begin Input for this task
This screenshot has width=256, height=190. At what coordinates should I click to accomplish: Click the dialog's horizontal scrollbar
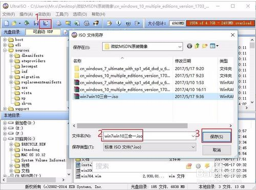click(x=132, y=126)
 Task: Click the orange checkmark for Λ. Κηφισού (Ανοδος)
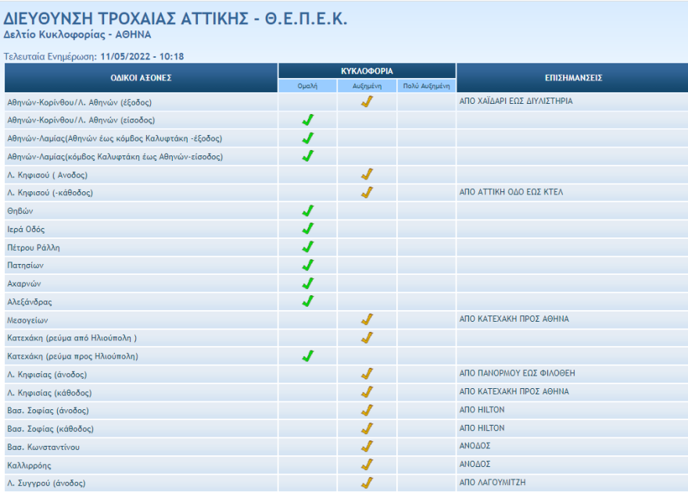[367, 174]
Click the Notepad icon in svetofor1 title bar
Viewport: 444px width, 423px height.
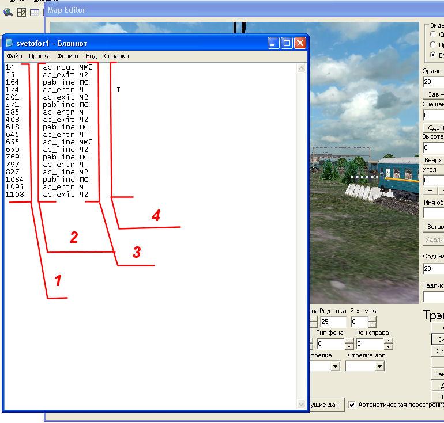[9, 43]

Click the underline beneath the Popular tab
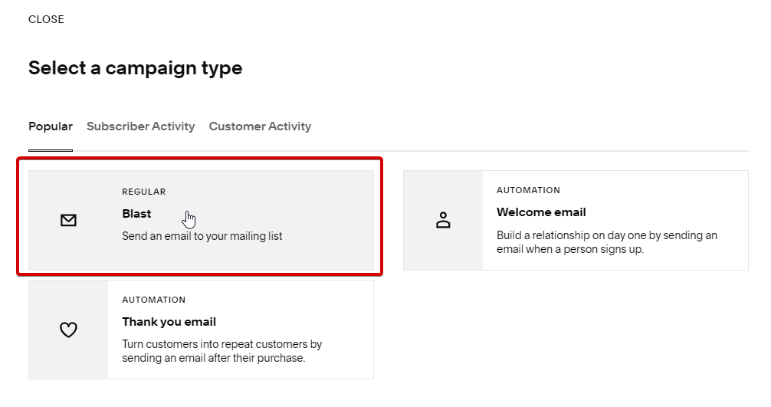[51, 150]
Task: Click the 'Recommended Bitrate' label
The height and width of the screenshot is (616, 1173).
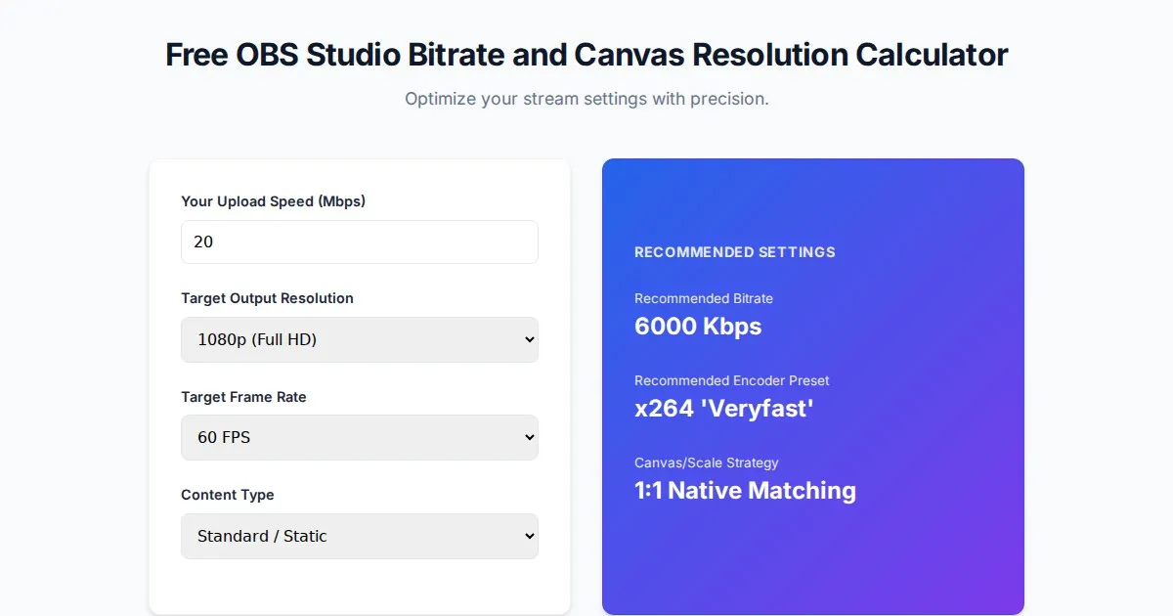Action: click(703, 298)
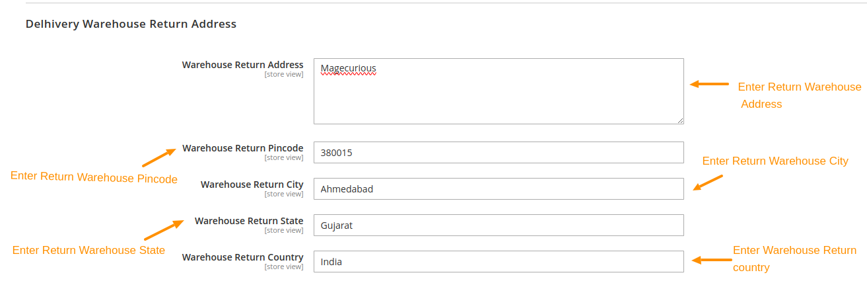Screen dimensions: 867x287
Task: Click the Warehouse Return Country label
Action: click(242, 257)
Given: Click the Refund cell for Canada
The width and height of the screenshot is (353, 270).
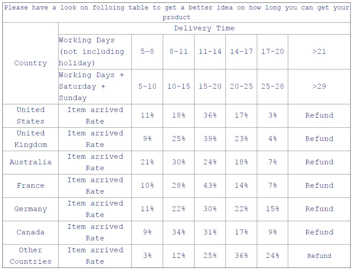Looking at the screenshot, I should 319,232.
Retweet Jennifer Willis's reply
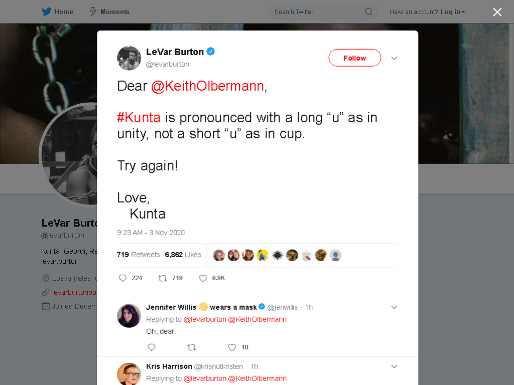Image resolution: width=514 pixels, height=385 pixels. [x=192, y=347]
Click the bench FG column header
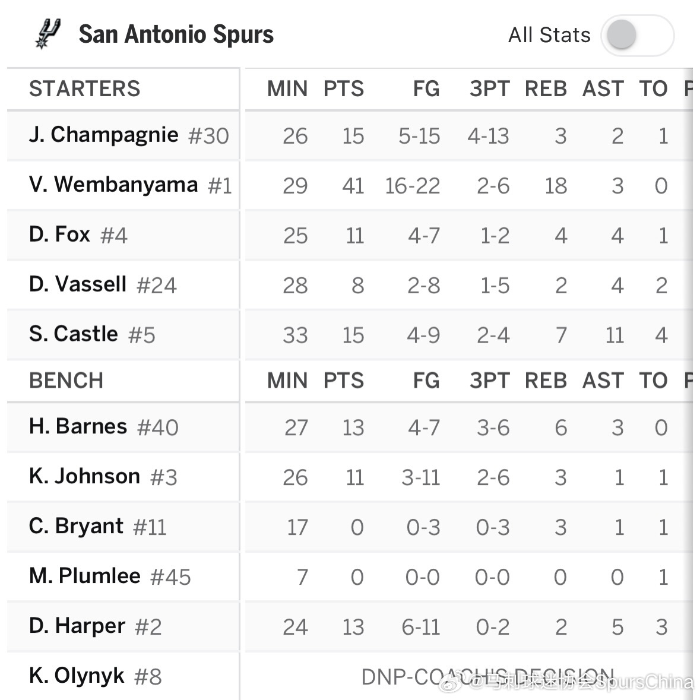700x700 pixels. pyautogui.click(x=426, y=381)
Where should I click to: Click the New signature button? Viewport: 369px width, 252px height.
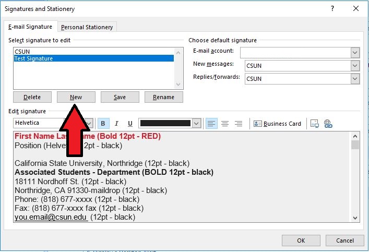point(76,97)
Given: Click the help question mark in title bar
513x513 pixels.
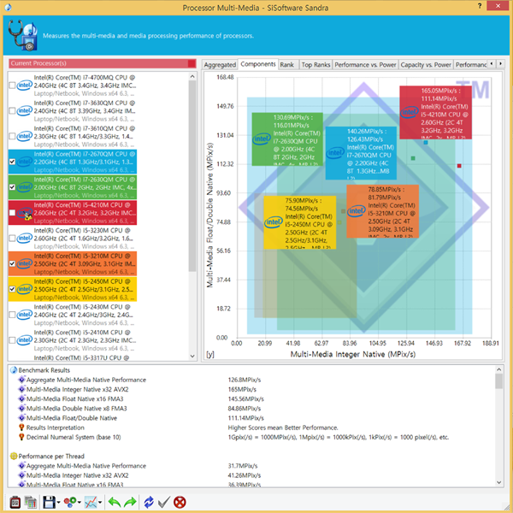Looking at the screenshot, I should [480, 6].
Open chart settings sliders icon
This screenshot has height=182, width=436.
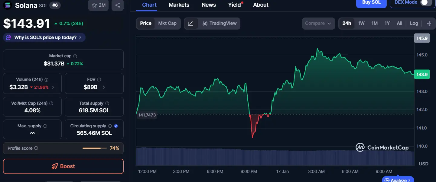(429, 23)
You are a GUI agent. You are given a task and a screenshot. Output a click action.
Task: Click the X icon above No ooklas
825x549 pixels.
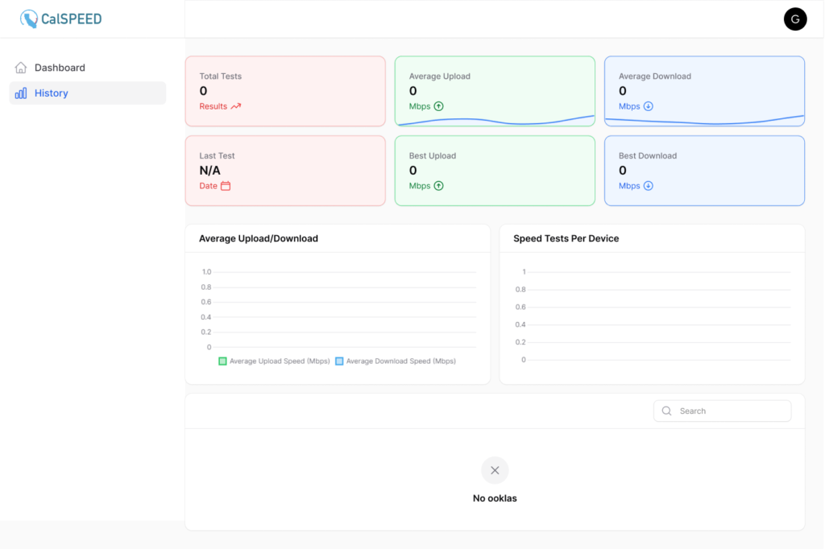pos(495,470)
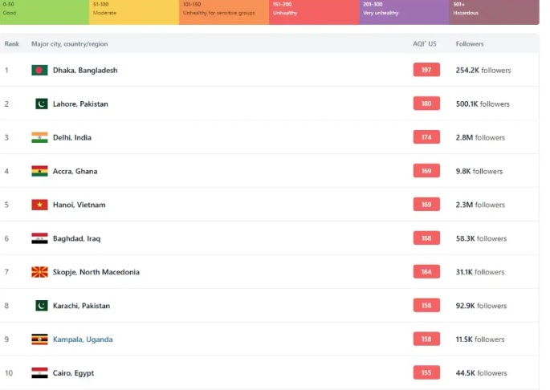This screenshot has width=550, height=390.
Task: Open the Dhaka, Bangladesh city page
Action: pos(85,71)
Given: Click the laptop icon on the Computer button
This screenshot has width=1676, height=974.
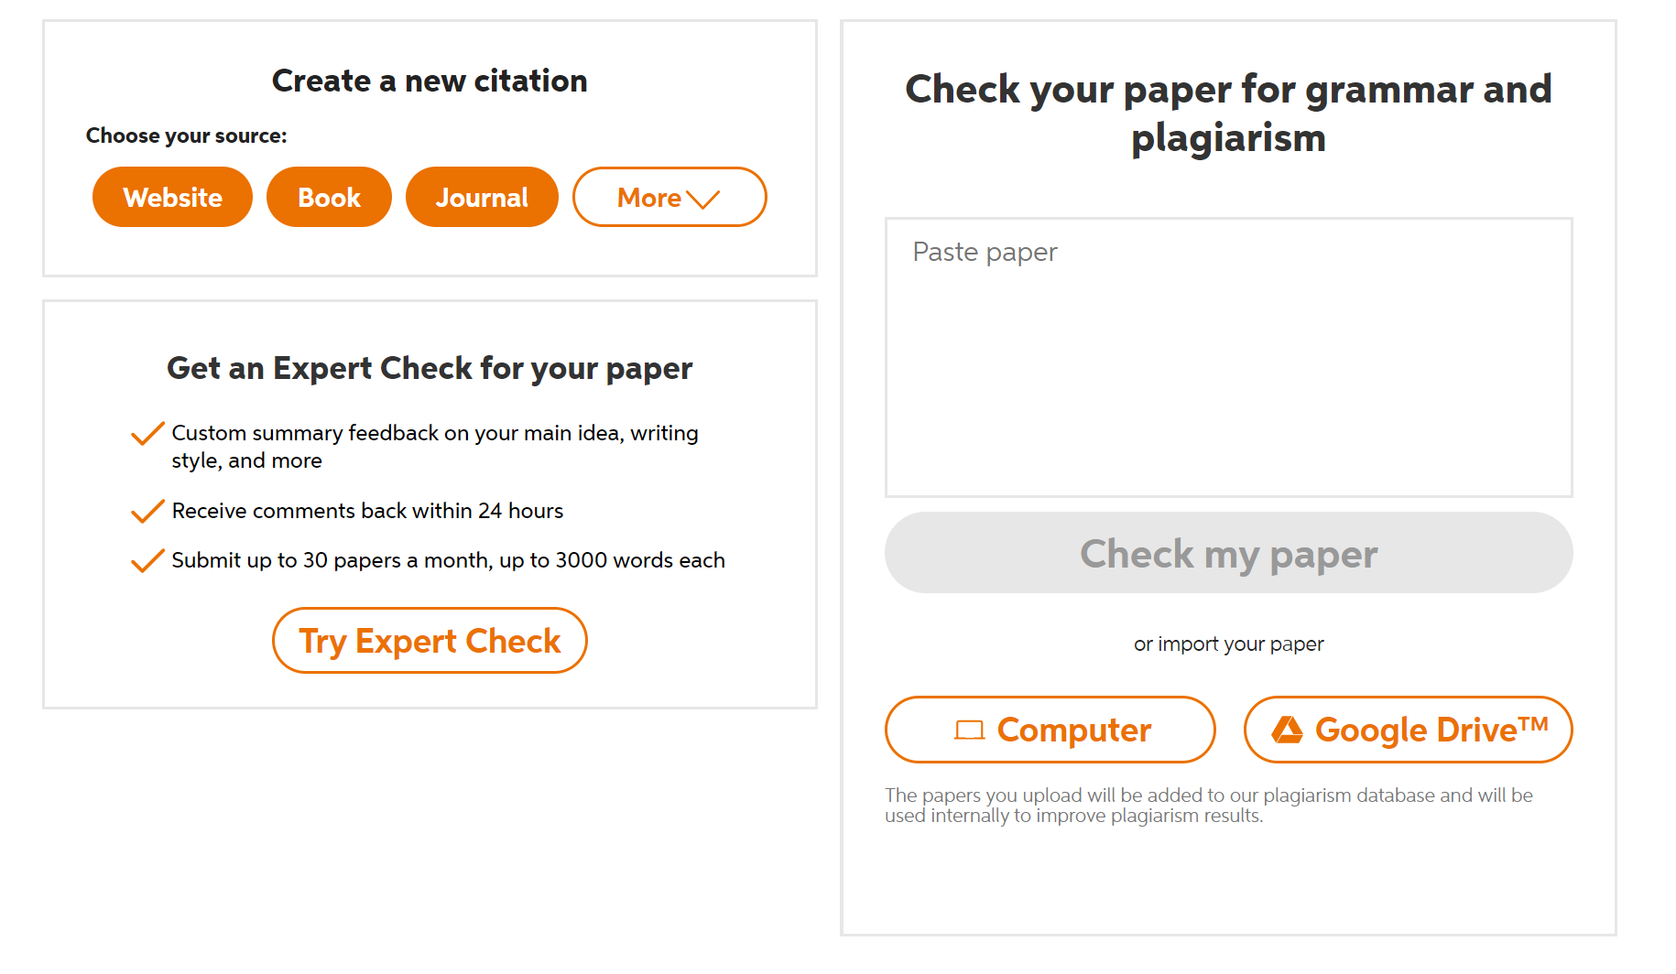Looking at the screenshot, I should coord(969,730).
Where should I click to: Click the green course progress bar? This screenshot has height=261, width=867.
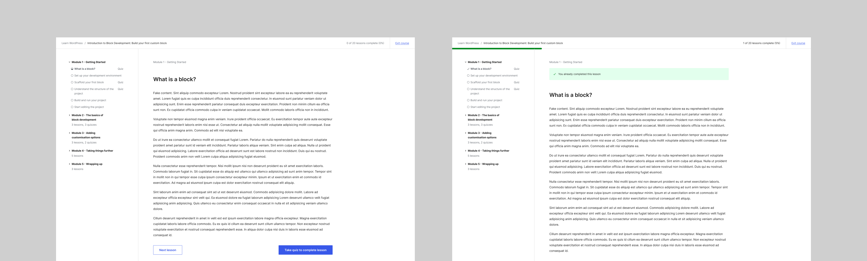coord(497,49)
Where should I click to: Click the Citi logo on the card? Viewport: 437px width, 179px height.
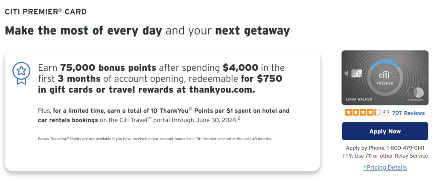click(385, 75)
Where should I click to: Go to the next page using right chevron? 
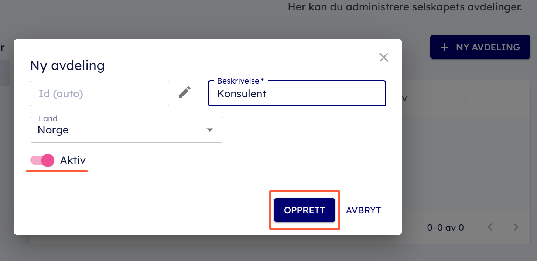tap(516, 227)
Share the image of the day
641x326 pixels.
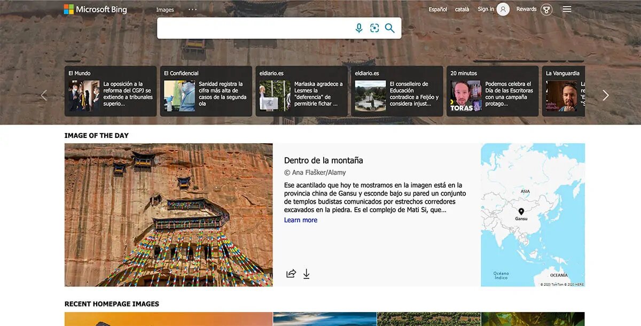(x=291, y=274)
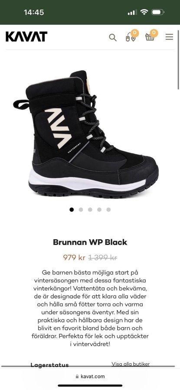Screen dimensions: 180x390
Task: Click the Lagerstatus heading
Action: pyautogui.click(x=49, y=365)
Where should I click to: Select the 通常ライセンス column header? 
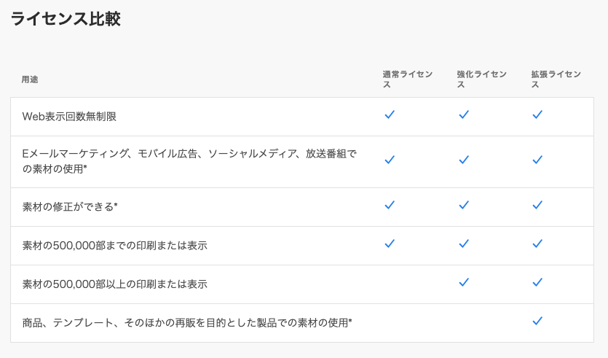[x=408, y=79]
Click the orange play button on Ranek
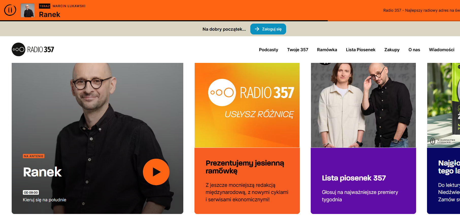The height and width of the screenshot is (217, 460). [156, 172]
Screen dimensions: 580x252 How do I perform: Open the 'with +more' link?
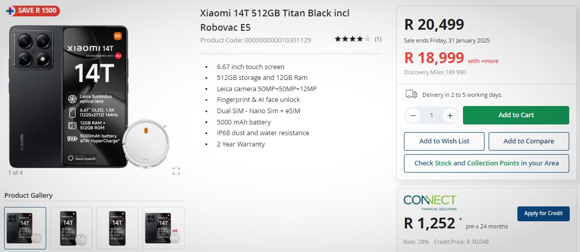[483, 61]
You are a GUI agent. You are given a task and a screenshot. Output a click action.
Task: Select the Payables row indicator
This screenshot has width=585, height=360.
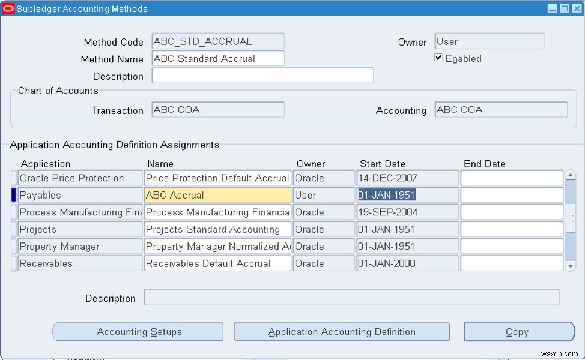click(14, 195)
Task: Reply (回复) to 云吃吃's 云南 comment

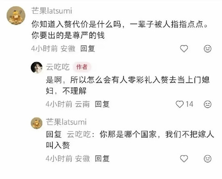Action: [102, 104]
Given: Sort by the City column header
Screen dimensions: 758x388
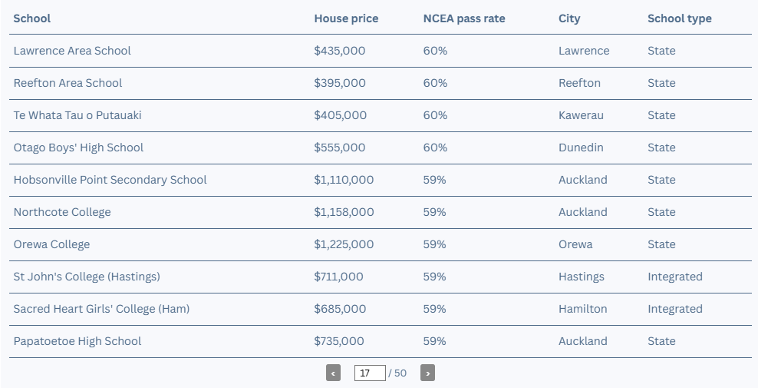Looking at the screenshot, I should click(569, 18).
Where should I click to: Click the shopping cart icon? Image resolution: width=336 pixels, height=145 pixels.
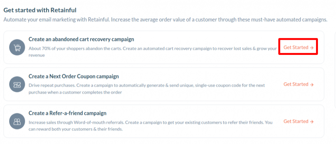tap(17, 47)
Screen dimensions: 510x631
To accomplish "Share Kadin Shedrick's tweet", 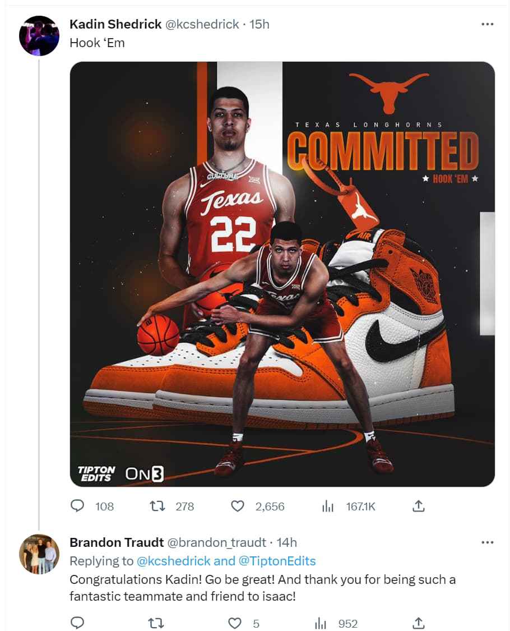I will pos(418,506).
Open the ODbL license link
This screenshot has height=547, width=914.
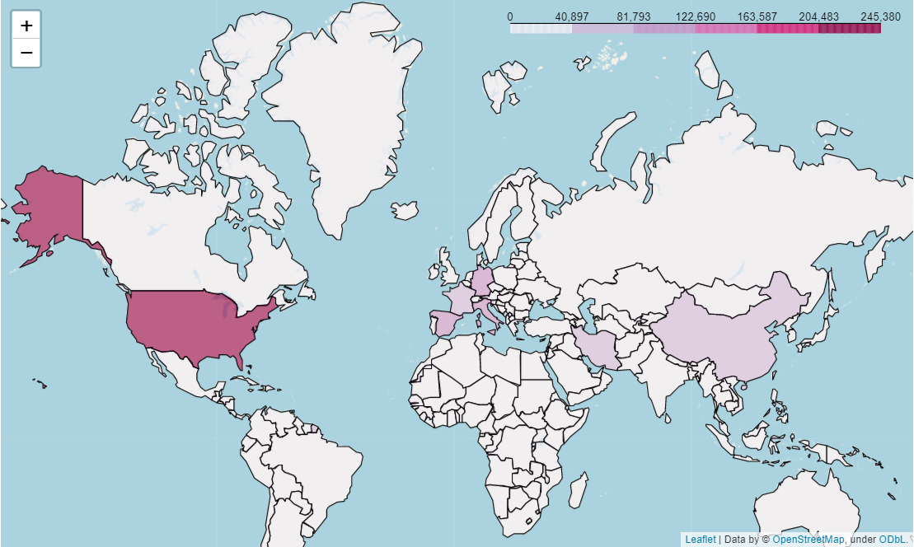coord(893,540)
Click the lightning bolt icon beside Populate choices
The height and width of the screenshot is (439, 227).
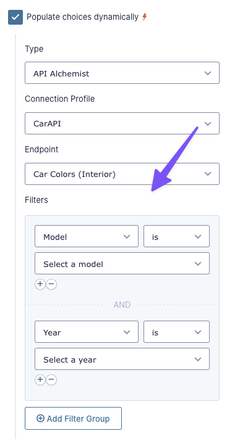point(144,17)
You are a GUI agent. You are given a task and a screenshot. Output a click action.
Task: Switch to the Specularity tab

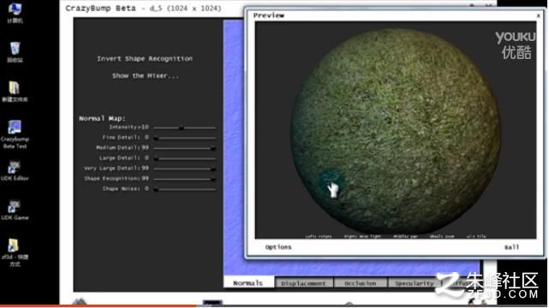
end Input for this task
* Goal of the exercise *
Please repeat the records word for word, starting at the line that contains "Given: Click the laptop" and ending at the line that contains "The height and width of the screenshot is (217, 460).", and leave the pictures out of your answer.

* Written answer *
Given: Click the laptop icon on the Computer button
This screenshot has width=1676, height=974.
Looking at the screenshot, I should coord(969,730).
Where should I click to: Click the green course progress bar? This screenshot has height=261, width=867.
coord(497,49)
Where should I click to: Click the Citi logo on the card? Viewport: 437px width, 179px height.
click(385, 75)
Where should I click to: Go to the next page using right chevron? 
tap(516, 227)
Share the image of the day
641x326 pixels.
(x=291, y=274)
Screen dimensions: 180x390
Task: Click the Lagerstatus heading
Action: pyautogui.click(x=49, y=365)
Where should I click to: Select the 通常ライセンス column header? 
[x=408, y=79]
Click the orange play button on Ranek
The height and width of the screenshot is (217, 460). [156, 172]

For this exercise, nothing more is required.